Provided information START

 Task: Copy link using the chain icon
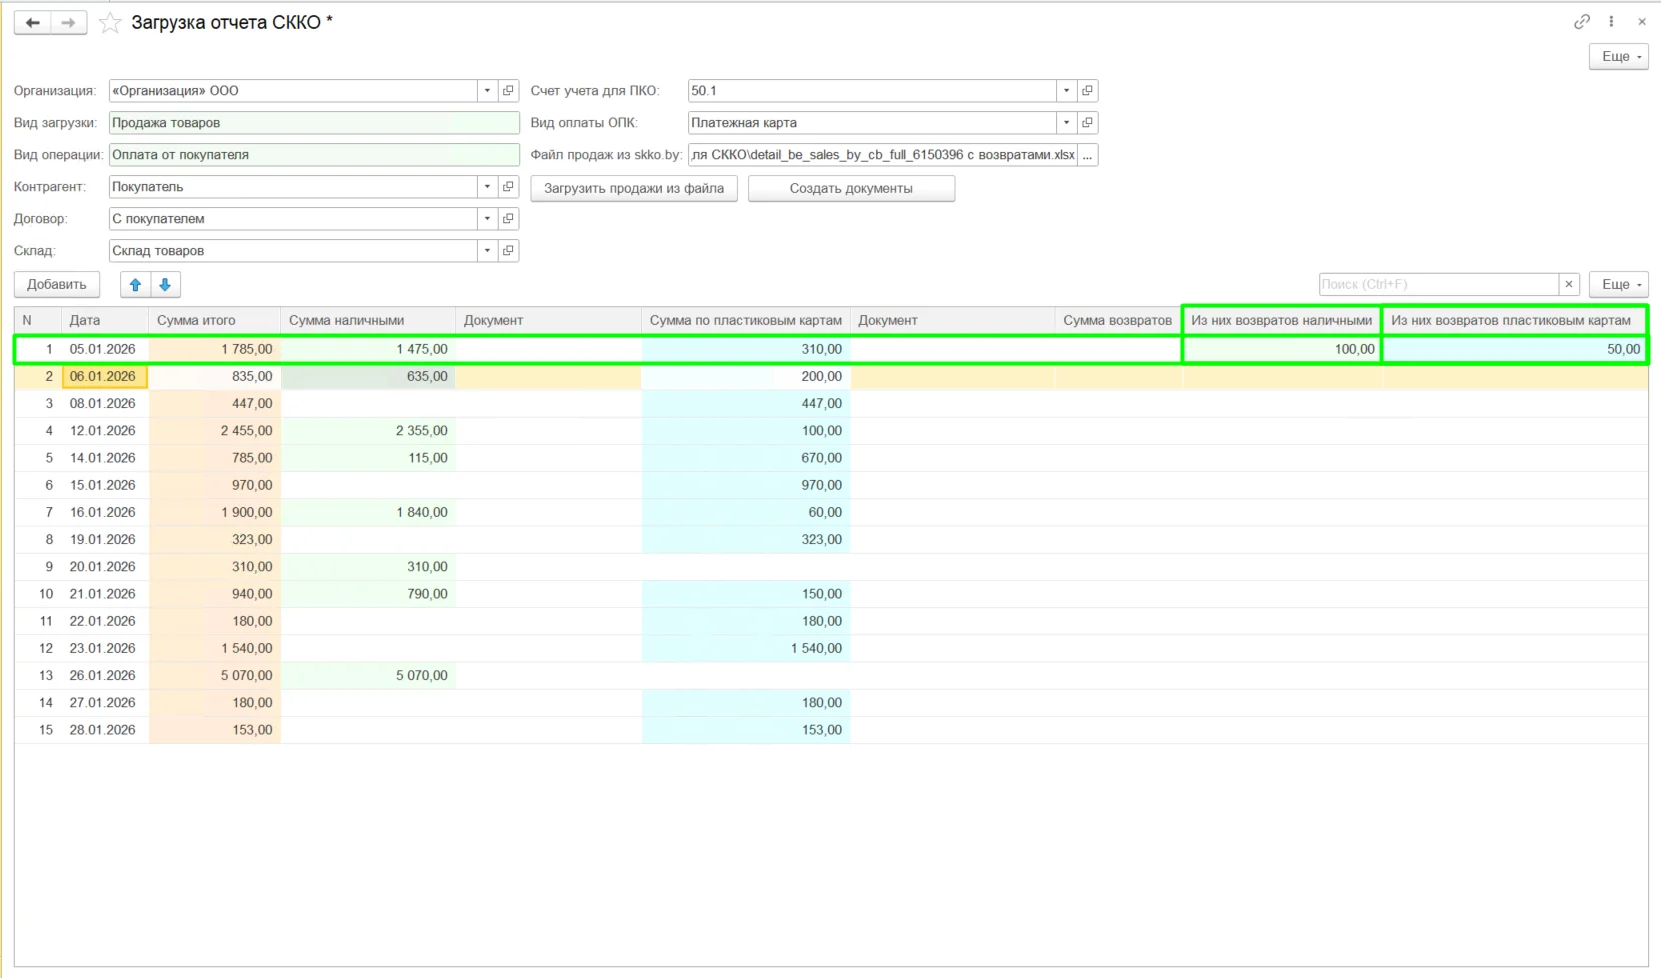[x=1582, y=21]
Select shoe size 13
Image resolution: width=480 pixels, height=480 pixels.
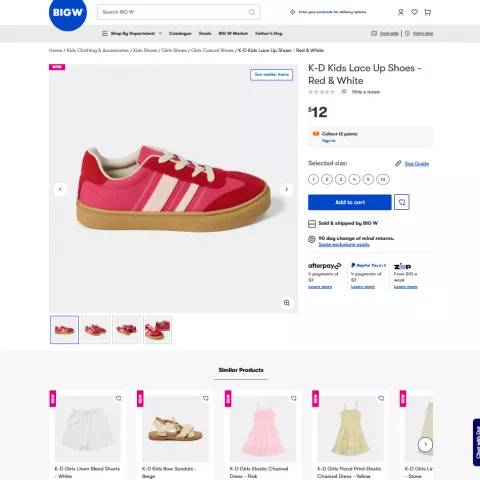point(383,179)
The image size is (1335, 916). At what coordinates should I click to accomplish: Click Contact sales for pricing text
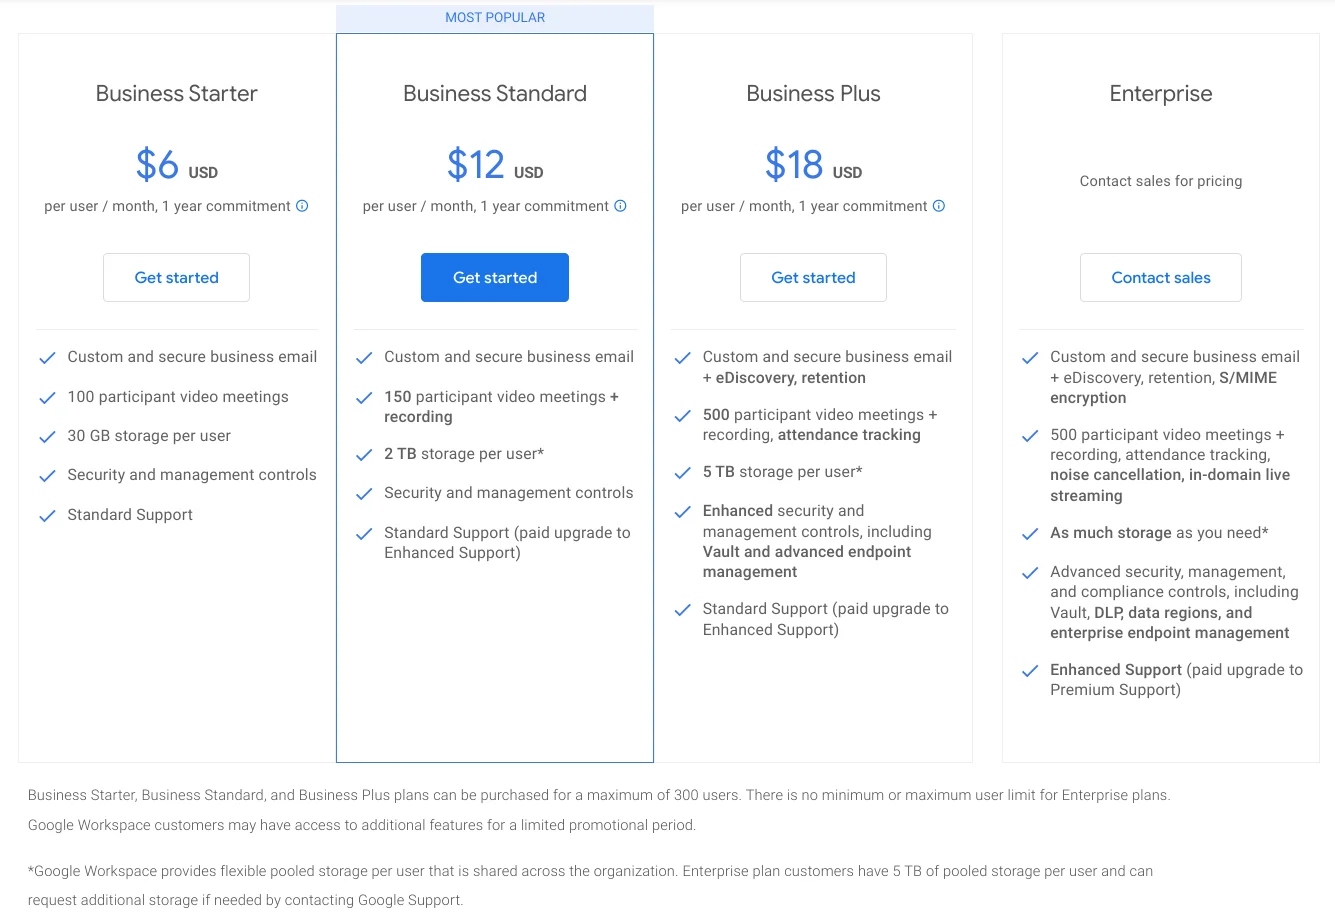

Provided information END

Directions for this task – The required result is an exact copy of the lines from the line containing "Image resolution: width=480" through the end of the entries, with every picture left out.

Solution below –
Image resolution: width=480 pixels, height=480 pixels.
point(383,179)
The image size is (1335, 916). At what coordinates should I click to accomplish: Click Contact sales for pricing text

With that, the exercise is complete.